Collected data:
========
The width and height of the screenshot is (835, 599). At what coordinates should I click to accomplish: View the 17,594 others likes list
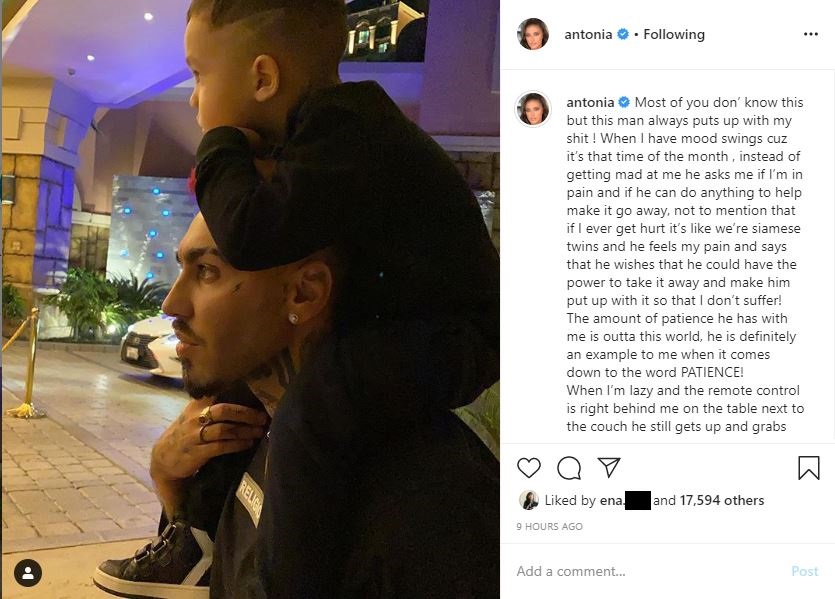coord(722,500)
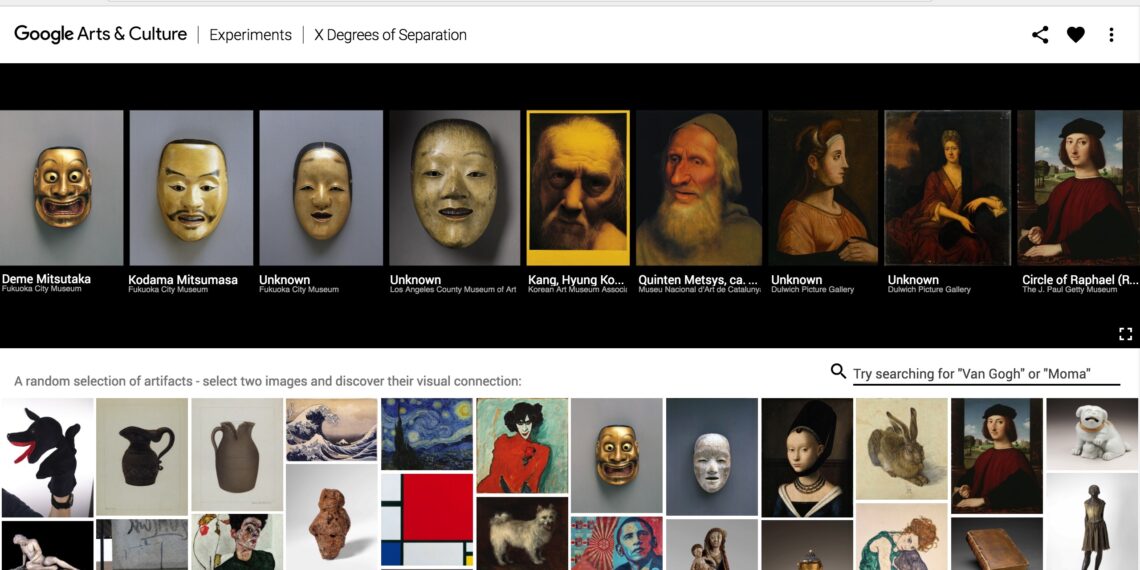The height and width of the screenshot is (570, 1140).
Task: Go to the Experiments page link
Action: tap(250, 35)
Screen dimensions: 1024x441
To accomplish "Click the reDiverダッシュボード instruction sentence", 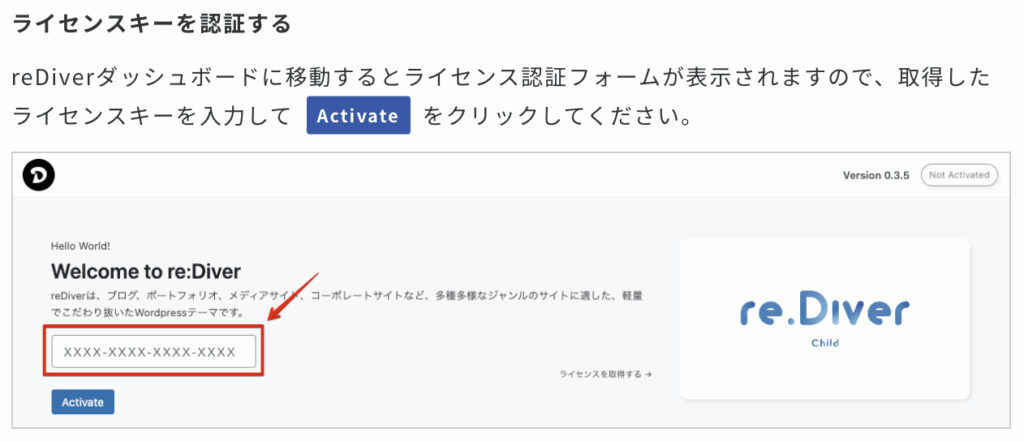I will (x=500, y=97).
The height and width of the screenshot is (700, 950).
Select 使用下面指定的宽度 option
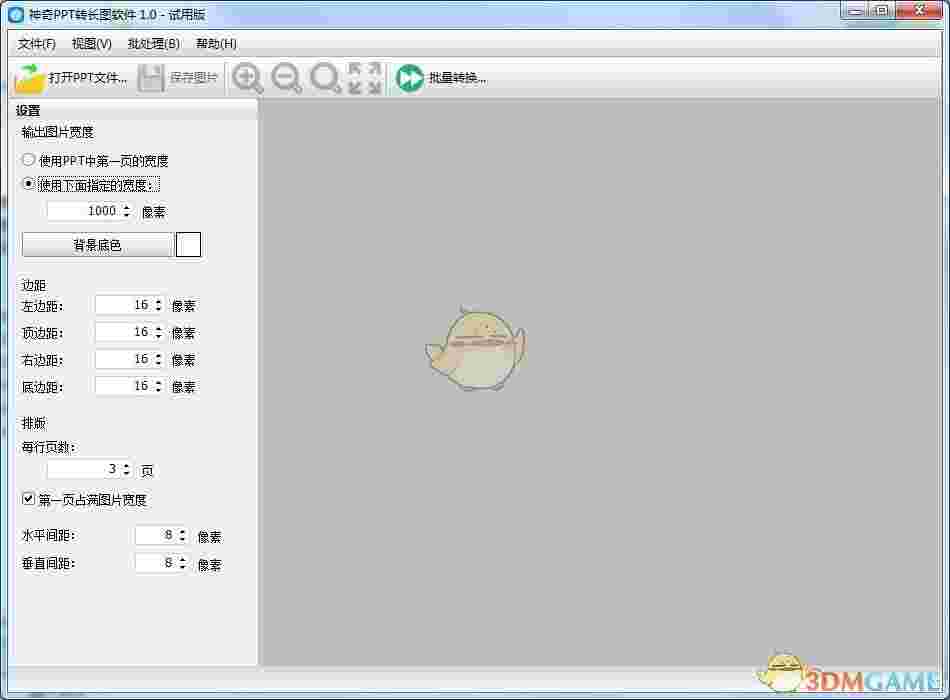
========
If pictures appear, drop them, and retype exactly the lines from the "The height and width of the screenshot is (700, 950)." line through the last line of the data above.

The height and width of the screenshot is (700, 950).
Select 使用下面指定的宽度 option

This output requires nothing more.